WHAT YOU NEED TO DO
Every record below should appear in your answer, copied exactly.

GIVEN DATA
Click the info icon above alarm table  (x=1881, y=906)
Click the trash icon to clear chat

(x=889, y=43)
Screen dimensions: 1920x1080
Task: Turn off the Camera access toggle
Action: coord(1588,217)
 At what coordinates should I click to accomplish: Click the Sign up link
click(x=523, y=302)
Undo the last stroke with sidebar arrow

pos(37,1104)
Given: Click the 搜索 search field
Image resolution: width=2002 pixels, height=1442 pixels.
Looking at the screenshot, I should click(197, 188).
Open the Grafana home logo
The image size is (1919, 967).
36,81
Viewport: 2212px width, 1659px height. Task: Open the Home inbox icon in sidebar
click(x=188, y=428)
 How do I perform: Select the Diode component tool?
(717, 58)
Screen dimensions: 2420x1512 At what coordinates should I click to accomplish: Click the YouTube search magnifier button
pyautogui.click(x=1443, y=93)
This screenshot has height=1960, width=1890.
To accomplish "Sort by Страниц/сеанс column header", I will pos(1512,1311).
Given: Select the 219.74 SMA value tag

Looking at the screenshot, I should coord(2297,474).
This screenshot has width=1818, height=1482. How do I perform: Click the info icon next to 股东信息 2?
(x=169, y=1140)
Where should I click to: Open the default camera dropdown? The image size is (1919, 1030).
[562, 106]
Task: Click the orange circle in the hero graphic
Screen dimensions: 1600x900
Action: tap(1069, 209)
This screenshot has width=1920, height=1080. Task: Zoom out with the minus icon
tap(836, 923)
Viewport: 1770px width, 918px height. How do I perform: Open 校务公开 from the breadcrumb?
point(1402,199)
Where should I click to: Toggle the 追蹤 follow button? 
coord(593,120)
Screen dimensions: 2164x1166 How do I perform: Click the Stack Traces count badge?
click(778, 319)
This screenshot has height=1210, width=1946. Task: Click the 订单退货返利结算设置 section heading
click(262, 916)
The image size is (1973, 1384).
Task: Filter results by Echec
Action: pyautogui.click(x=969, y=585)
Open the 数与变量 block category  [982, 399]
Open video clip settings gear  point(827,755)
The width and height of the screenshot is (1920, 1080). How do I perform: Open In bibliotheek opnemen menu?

SOLVED EXERCISE
Click the info icon above alarm table  (x=1881, y=906)
Click the trash icon to clear chat

(x=889, y=43)
Screen dimensions: 1920x1080
Task: Turn off the Camera access toggle
Action: coord(1588,217)
 At what coordinates should I click to accomplish: Click the Sign up link
click(x=523, y=302)
Undo the last stroke with sidebar arrow

pos(37,1104)
Given: Click the 搜索 search field
Image resolution: width=2002 pixels, height=1442 pixels.
Looking at the screenshot, I should click(197, 188).
Open the Grafana home logo
The image size is (1919, 967).
36,81
Viewport: 2212px width, 1659px height. Task: Open the Home inbox icon in sidebar
click(x=188, y=428)
 How do I perform: Select the Diode component tool?
(717, 58)
Screen dimensions: 2420x1512 At what coordinates should I click to accomplish: Click the YouTube search magnifier button
pyautogui.click(x=1443, y=93)
This screenshot has height=1960, width=1890.
To accomplish "Sort by Страниц/сеанс column header", I will pos(1512,1311).
Given: Select the 219.74 SMA value tag

Looking at the screenshot, I should coord(2297,474).
This screenshot has width=1818, height=1482. How do I perform: Click the info icon next to 股东信息 2?
(x=169, y=1140)
Where should I click to: Open the default camera dropdown? The image size is (1919, 1030).
[562, 106]
Task: Click the orange circle in the hero graphic
Screen dimensions: 1600x900
Action: tap(1069, 209)
This screenshot has width=1920, height=1080. Task: Zoom out with the minus icon
tap(836, 923)
Viewport: 1770px width, 918px height. How do I perform: Open 校务公开 from the breadcrumb?
point(1402,199)
Where should I click to: Toggle the 追蹤 follow button? 
coord(593,120)
Screen dimensions: 2164x1166 How do I perform: Click the Stack Traces count badge?
click(778, 319)
This screenshot has height=1210, width=1946. Task: Click the 订单退货返利结算设置 section heading
click(262, 916)
The image size is (1973, 1384).
Task: Filter results by Echec
Action: pyautogui.click(x=969, y=585)
Open the 数与变量 block category  [982, 399]
Open video clip settings gear  point(827,755)
The width and height of the screenshot is (1920, 1080). How do I perform: Open In bibliotheek opnemen menu?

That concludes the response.